Dance therapy program

Biodanza (a neologism jointed the Greek bio [life] and the Spanish danza, literally "the dance of life") is a system of self-development using music, movement and positive feelings to deepen self-awareness. It seeks to promote the ability to make a holistic link to oneself and one's emotions and to express them. Practitioners believe that Biodanza opens the space for one to deepen the bonds with others and nature and to express those feelings in a congenial manner.
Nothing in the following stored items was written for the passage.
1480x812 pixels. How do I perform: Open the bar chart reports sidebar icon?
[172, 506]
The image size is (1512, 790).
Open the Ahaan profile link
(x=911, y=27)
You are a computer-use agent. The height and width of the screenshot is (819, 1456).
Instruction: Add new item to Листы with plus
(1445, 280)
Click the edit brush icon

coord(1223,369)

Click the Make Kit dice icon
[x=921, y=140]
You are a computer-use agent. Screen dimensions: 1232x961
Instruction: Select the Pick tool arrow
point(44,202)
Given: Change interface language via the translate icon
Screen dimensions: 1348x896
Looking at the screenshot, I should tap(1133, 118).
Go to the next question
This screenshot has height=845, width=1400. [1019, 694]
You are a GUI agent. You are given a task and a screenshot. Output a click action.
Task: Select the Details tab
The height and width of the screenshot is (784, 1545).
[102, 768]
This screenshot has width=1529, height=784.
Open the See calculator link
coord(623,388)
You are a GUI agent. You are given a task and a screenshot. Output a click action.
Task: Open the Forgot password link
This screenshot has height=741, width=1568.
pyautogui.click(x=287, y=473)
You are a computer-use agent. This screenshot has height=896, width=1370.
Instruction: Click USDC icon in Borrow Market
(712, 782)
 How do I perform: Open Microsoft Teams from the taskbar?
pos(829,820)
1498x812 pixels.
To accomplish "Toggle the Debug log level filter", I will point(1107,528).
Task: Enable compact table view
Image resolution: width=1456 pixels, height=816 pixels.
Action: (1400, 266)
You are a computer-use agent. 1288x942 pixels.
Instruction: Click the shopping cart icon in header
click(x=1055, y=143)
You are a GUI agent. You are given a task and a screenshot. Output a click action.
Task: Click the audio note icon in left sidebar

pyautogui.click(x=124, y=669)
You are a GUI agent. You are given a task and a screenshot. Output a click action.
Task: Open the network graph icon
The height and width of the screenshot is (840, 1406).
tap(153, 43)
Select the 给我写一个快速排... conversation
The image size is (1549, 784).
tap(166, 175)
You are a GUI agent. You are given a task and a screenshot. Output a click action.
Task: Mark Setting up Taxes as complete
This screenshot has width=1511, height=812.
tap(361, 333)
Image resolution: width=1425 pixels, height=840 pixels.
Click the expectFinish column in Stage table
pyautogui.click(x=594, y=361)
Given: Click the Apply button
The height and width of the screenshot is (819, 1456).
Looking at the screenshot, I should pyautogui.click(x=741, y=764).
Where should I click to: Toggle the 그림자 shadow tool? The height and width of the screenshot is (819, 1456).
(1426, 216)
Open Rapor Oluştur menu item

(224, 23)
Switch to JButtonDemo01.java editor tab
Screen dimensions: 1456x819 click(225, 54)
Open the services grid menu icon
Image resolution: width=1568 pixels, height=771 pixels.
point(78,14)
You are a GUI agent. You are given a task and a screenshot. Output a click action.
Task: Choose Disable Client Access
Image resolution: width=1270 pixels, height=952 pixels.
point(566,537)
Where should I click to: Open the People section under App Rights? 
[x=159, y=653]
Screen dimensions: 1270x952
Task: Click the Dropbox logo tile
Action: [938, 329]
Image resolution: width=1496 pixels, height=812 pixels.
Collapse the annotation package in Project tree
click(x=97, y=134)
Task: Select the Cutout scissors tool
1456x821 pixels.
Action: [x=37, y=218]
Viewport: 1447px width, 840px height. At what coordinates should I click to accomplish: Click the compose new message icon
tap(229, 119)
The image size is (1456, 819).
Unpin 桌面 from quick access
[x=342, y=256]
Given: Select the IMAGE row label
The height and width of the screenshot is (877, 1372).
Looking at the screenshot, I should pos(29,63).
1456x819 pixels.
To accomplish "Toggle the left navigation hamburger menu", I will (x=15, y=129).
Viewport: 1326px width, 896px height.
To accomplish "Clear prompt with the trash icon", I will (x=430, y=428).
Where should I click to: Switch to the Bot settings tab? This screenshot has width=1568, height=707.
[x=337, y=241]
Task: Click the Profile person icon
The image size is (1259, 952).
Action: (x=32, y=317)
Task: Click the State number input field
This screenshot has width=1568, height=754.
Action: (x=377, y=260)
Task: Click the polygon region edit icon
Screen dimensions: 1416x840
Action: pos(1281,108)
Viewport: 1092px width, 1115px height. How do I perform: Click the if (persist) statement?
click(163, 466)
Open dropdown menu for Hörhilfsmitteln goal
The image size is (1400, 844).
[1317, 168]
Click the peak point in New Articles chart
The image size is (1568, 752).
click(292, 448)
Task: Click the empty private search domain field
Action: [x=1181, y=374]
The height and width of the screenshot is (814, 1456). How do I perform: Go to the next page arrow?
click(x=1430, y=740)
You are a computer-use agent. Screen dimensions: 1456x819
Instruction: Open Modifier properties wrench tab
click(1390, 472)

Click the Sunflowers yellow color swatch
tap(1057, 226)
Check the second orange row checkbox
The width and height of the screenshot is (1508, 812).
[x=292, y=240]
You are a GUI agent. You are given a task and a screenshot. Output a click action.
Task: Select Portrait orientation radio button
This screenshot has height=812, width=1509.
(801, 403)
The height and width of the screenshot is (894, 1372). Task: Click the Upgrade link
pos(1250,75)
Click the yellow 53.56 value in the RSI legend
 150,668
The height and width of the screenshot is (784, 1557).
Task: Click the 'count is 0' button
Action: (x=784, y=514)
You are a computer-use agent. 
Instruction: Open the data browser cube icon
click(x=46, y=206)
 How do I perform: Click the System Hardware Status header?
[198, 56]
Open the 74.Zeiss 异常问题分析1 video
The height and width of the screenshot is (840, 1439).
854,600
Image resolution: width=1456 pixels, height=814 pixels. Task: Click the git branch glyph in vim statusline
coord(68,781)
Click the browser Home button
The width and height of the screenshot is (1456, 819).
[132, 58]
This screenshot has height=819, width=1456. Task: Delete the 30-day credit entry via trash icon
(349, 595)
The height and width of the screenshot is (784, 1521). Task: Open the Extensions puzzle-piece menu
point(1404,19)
==Origins and popularity==
It was created in the 1960s by the Chilean anthropologist and psychologist Rolando Toro Araneda. The Biodanza system is now found in 54 countries, including Argentina, Belgium, Brazil, Chile, Colombia, Czech Republic, Ecuador, France, Germany, Israel, India, Italy, Latvia, Netherlands, New Zealand, Norway, Sweden, Portugal, Spain, Switzerland, United Kingdom, Uruguay, Venezuela, Australia, Japan, South Africa, Canada, United States, Ireland and Russia.

==Purpose and process==
Practitioners describe Biodanza as a "human integration system of organic renewal, of affective re-education, and of relearning of Life's original functions. Its application consists in leading vivencias through music, singing, movements and group encounter situations". Proponents claim it can be used to develop our human capacities, communication skills, and relationships, including the feeling of happiness.

==Media interest==
Biodanza has been featured on CNN Chile, on BBC TV and national newspapers in the UK, and in lifestyle magazines in the UK and South Africa.

The Daily Telegraph describes Biodanza as "a series of exercises and moves that aim to promote self-esteem, the joy of life and the expression of emotions. Lots of bounding around and hugs".

==Governing bodies==
Following the death of its founder in February 2010, two governing bodies of Biodanza currently exist, by means of which students may receive official certificates. The International Biodanza Federation (IBF) governs the Biodanza system in Europe, Australia, New Zealand, the United States and Canada. The US has official schools located in San Francisco, Los Angeles and Maryland. The International Organization of Biodanza SRT governs the Biodanza system in South America.